To może być przełom w leczeniu najtrudniejszych przypadków ostrej białaczki limfoblastycznej. Eksperymentalną terapię zastosowano u pięciu pacjentów. Wcześniej ich chorobę uznano za nieuleczalną, dlatego mogli wziąć udział w testach medycznych prowadzonych przez Michela Sadelaina z nowojorskiego Memorial Sloan-Kettering Cancer Center.
Z tej „nieuleczalnej" grupy troje pacjentów żyje uwolnionych od choroby — od 5 miesięcy do nawet dwóch lat. Największe wrażenie robi przypadek Davida Aponte'a. Objawy ciężkiej choroby zniknęły u niego po zaledwie ośmiu dniach od zakończenia terapii. U innych ten proces trwał do ośmiu tygodni.
Podczas badania prowadzonego przez Michela Sadelaina dwóch pacjentów zmarło — u jednego nowa terapia nie przyniosła spodziewanych efektów, drugi zmarł z innych przyczyn niż białaczka.

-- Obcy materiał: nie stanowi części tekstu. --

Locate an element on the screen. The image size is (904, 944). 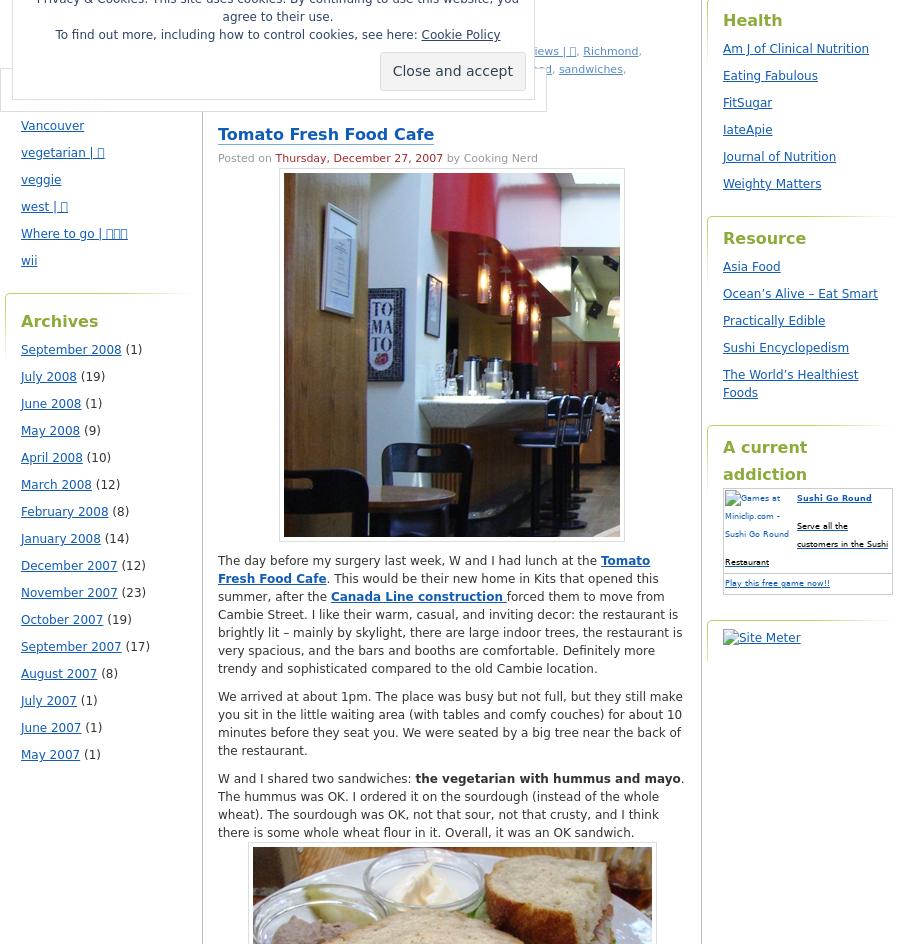
'Serve all the customers in the Sushi Restaurant' is located at coordinates (805, 543).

Na czym polega pomysł naukowców? Wcześniej udało im się ustalić, że na powierzchni limfocytów B (to nieprawidłowe komórki tego typu powodują tę chorobę nowotworową) znajduje się charakterystyczne białko CD19. Takie białko nadaje się doskonale na cel dla własnego układu odpornościowego pacjenta. Ale jak nauczyć go rozpoznawać „wroga"?
Tu z pomocą przyszła genetyka. Naukowcy pobrali od pacjentów limfocyty T. Przy użyciu nieszkodliwego wirusa wprowadzili do tych komórek nowy materiał genetyczny — pozwalający atakować komórki posiadające na powierzchni CD19. Gdy wstrzyknęli przerobione komórki pacjentom, błyskawicznie zabiły limfocyty B (zarówno te zdrowe, jak i zdegenerowane). Efektem było wyleczenie ludzi.